• [Text shown]:
## begin

# My fail at a betta picture



## BeckyFish97 (Apr 9, 2012)

Lol so I thought I would draw a betta image in paint, so I did, and it looks kiiiinda odd


----------



## Laki (Aug 24, 2011)

Better than what I would pull off!


----------



## BeckyFish97 (Apr 9, 2012)

Lol thanks, I took a picture of a betta and basically drew out all the rays in black over it and then pixel by pixel (it took two weeks lol) I put the block colour in the fins and on the body, but every time I tried to create scales it didnt work, so I decided to give it up lol


----------



## Laki (Aug 24, 2011)

That's a over on a real pic?? Cool! I didn't know you could do that!


----------



## betta lover1507 (Aug 6, 2011)

i use paint many times:








your's has a nice finnage going there ;p i have issue's with scales.
it looks very good


----------



## BeckyFish97 (Apr 9, 2012)

betta lover1507 said:


> i use paint many times:
> 
> 
> 
> ...


Lol I think we can all agree your's is waaay better than mine, lol and I had the same issue with scales so I just gave up  he/she is scaley the scaleless fish


----------



## betta lover1507 (Aug 6, 2011)

## end

• [Entries]:
## begin

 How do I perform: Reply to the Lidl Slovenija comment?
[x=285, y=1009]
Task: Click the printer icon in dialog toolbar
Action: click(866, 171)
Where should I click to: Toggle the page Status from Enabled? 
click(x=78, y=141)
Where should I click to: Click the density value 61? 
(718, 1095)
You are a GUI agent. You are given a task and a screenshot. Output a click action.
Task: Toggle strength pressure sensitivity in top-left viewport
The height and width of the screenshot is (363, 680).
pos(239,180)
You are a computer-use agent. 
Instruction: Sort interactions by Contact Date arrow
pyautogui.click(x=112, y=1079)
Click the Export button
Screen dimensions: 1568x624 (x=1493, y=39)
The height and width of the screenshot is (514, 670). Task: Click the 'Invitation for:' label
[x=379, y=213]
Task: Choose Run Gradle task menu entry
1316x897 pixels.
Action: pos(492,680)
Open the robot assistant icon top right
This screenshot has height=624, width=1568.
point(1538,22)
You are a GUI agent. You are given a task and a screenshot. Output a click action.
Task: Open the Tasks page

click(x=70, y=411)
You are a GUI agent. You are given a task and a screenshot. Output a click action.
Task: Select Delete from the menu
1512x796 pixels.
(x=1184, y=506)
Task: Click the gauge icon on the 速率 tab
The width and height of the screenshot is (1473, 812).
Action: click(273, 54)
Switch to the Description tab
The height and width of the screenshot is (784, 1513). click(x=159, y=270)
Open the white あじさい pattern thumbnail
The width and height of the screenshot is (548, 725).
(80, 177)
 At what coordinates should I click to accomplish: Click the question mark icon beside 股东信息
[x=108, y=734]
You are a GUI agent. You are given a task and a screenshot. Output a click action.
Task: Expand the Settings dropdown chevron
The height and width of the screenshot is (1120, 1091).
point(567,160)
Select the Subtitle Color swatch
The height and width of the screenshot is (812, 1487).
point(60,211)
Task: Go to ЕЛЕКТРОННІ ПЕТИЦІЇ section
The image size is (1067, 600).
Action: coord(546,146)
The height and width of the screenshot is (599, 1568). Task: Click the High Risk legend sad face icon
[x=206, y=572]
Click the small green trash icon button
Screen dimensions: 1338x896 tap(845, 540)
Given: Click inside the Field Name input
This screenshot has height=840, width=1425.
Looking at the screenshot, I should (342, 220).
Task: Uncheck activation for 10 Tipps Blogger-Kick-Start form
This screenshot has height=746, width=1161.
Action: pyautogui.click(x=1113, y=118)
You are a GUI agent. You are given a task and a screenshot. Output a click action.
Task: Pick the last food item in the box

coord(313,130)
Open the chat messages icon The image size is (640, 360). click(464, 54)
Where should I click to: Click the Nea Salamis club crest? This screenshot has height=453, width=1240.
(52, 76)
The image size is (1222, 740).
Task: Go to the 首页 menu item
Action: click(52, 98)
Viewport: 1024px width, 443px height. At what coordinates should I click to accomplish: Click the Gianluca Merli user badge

## end

• [Exercise set]:
- 1) In the betta drawing thread, why did BeckyFish97 give up on the picture? Please answer in one to three sentences.
- 2) Pick out every line of the records that contains the string "page". Case counts.
The betta drawing thread and the records come from unrelated sources.

• [Outputs by task]:
- 1) BeckyFish97 gave up because every attempt to create scales failed. By then, the rays had been traced in black over a photo of a betta, and block color had been added to the fins and body pixel by pixel over two weeks.

- 2)
Where should I click to: Toggle the page Status from Enabled? 
Task: Open the Tasks page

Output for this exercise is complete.